Solved

Kubernetes Backup Failing

  • 27 January 2021
  • 20 replies
  • 303 views

Badge +13

Added a Kubernetes Cluster. The pods are discovered fine however during the backup I see the following on the vsbkp.log.

Job goes pending and after a while it fails.

4868  3940  01/27 13:37:18 JOB ID CKubsInfo::OpenVmdk() - Listing volume [qbc] failed with error [0xFFFFFFFF:{KubsApp::ListDir(1401)} + {KubsVol::ListDir(643)} + {KubsWS::ListDir(193)/ErrNo.-1.(Unknown error)-Exec failed with unhandled exception: set_fail_handler: 20: Invalid HTTP status.}]

4868  3940  01/27 13:37:18 JOBID CKubsFSVolume::Close() - Closing Disk: [qbc] of VM [test-clst`StatefulSet`qbc`b5bf0bb6-a0fc-4123-ac68-9de3c3800807]

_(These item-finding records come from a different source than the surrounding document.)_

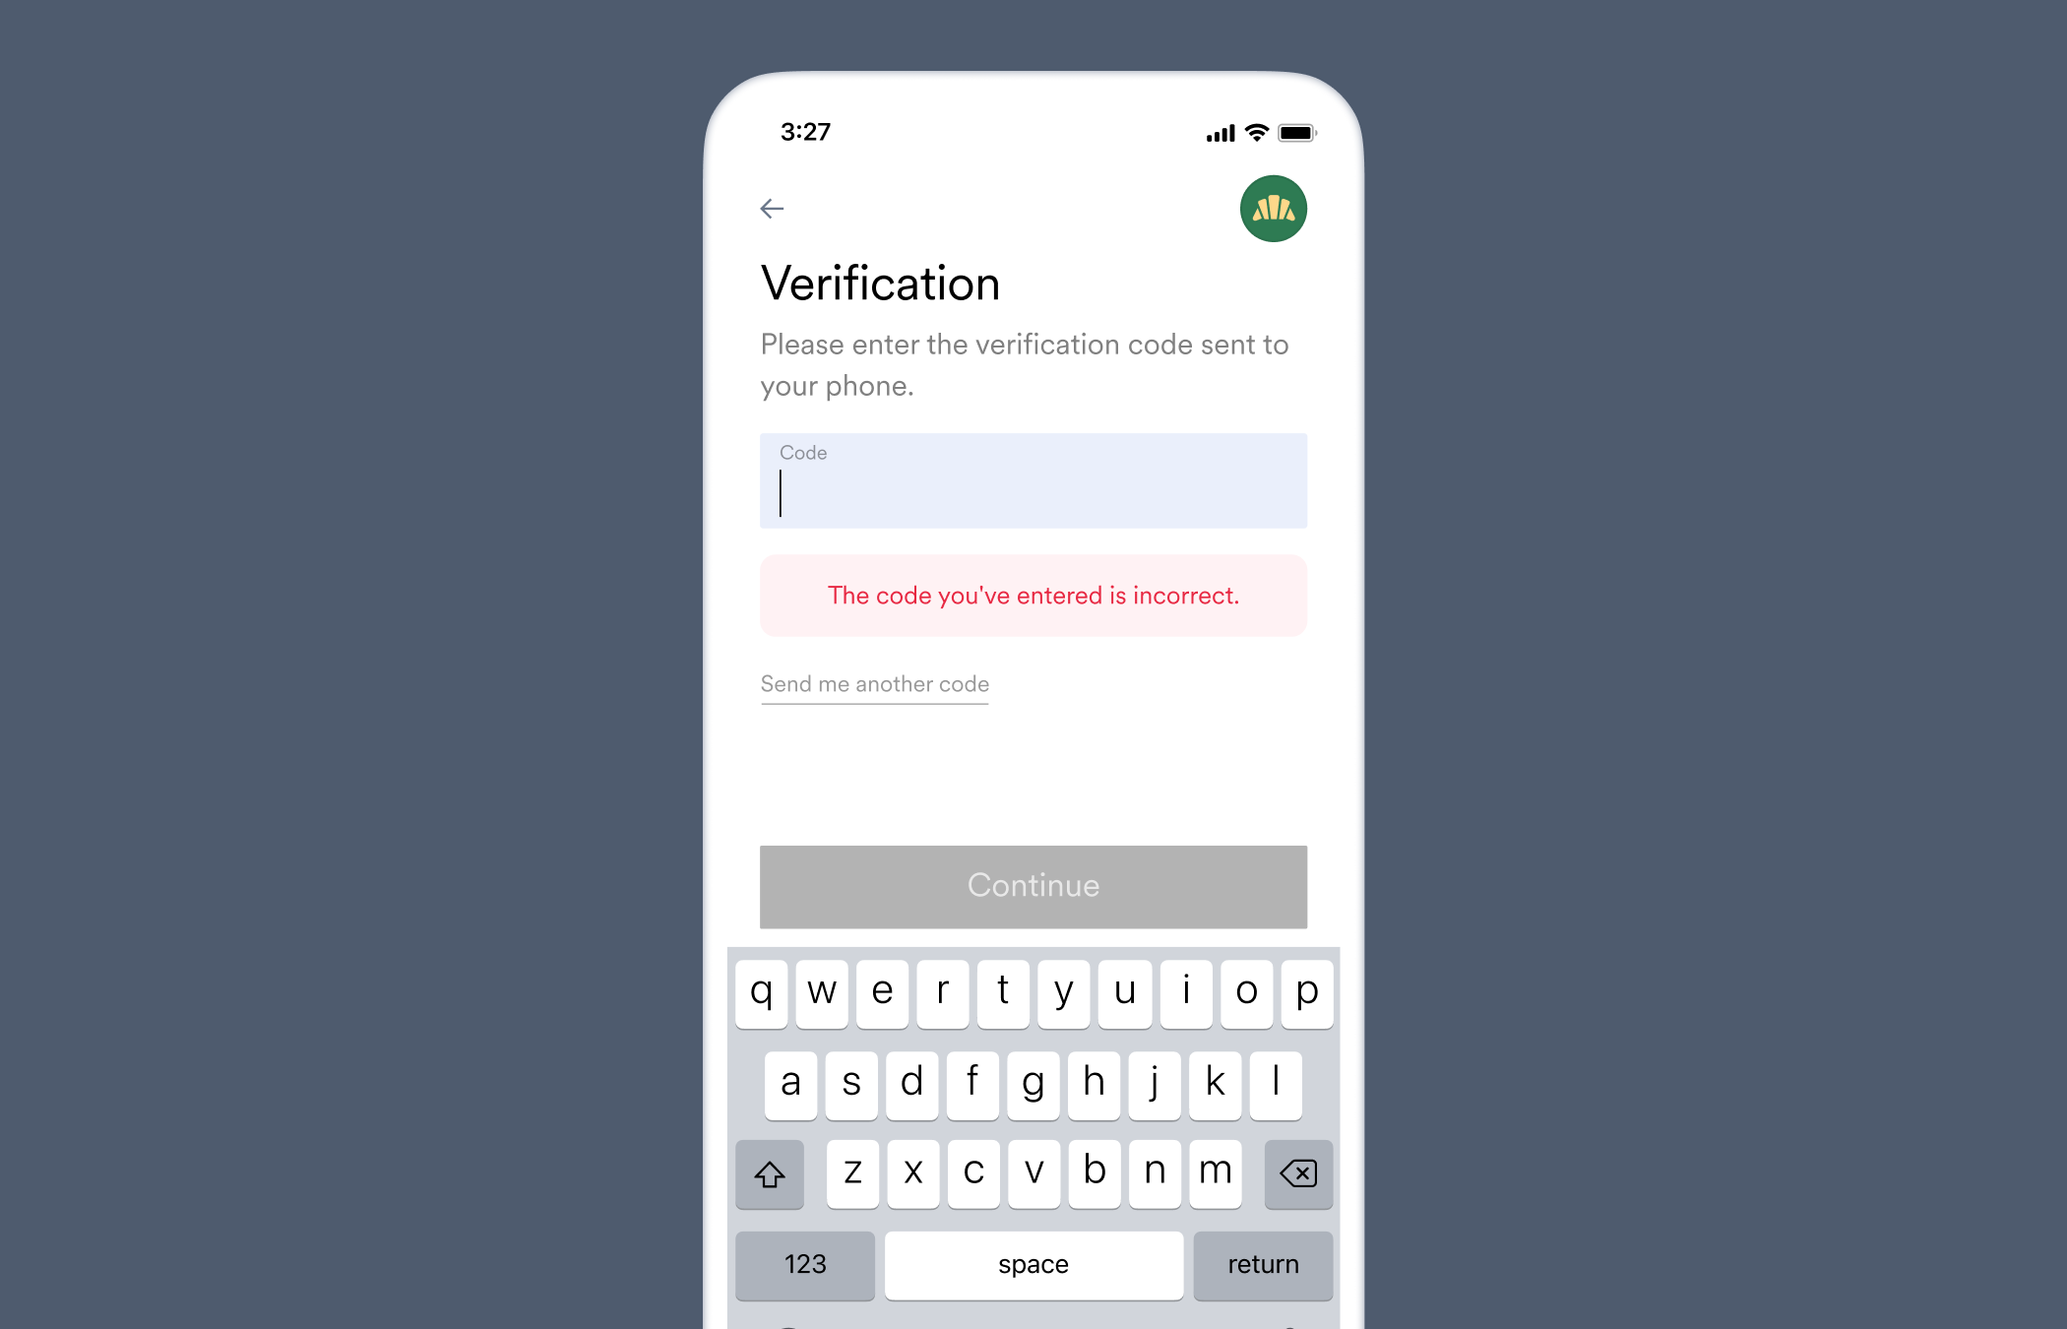Image resolution: width=2067 pixels, height=1329 pixels.
Task: Open Verification screen back navigation
Action: click(772, 210)
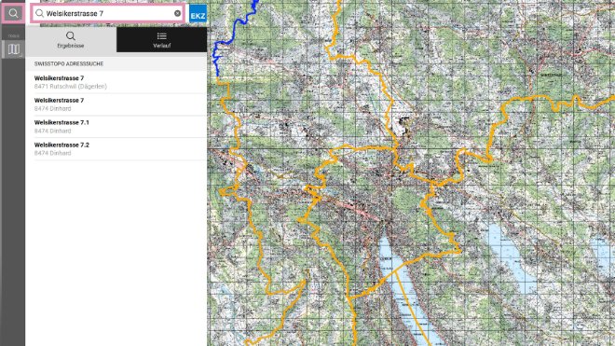Image resolution: width=615 pixels, height=346 pixels.
Task: Choose the Welsikerstrasse 7.2 result
Action: [x=116, y=149]
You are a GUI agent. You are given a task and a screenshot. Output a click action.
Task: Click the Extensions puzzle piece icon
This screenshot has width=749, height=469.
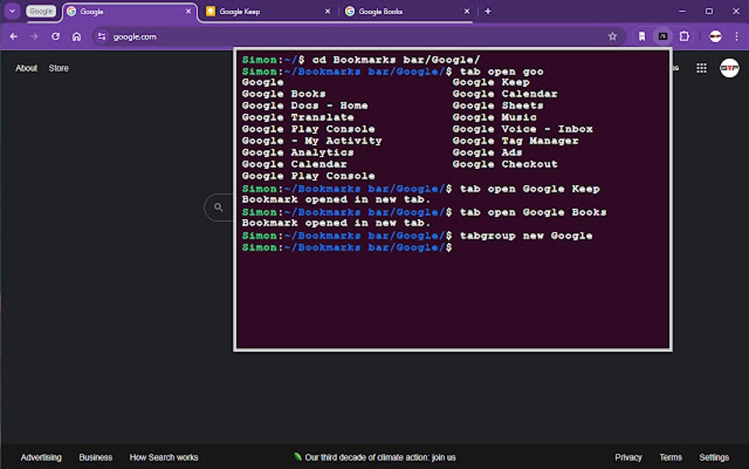[x=684, y=35]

Documentation is very shallow and not enough KBs around kubernetes. 

Ideas?

icon

Best answer by raj5725 7 December 2021, 08:14

View original

20 replies

Userlevel 7
Badge +15

Curious as to the version you are trying to protect @dude ?

Badge +13

Curious as to the version you are trying to protect @dude ?

CV SP20.32 Kubernetes 1.16.8

Userlevel 1
Badge +1

@dude 

If possible can you share the vsbkp.log and yaml of the application you are trying to protect?
It will help us better to understand the issue being faced.

 

-Manoranjan

Badge +13

@dude 

If possible can you share the vsbkp.log and yaml of the application you are trying to protect?
It will help us better to understand the issue being faced.

 

-Manoranjan

I have opened a ticket with commvault to discuss further.

Userlevel 1
Badge +1

@Dude, 

if you found a solution to this problem, can you share the same as we are also facing the same issue?

Userlevel 7
Badge +23

That’s on me, @raj5725 !  Not sure how this one slipped through as ‘solved’!

Here is the last action for the case:

Here is a summary of the issues seen during troubleshooting on Tuesday.

Also it is advised to update to the latest available hotfixes as there are some fixes for Kubernetes backup.


On the call we added a new Kubernetes instance using  API IP: port number (previously the url for Rancher was used)

1.    Tested one Application
-    This failed due to a failed mount attempt on the volume.  This error was seen on the Kubernetes side 
-    please check with storage team on this 

 

2.    Failed backup attempt also left pods in a stuck creating or terminating state
-    Solution for this was to force delete the pod  (k delete pod “podname” –force –grace-period=0

I did notice the case was closed, though @dude responded afterwards (though the case was closed so there was no further response).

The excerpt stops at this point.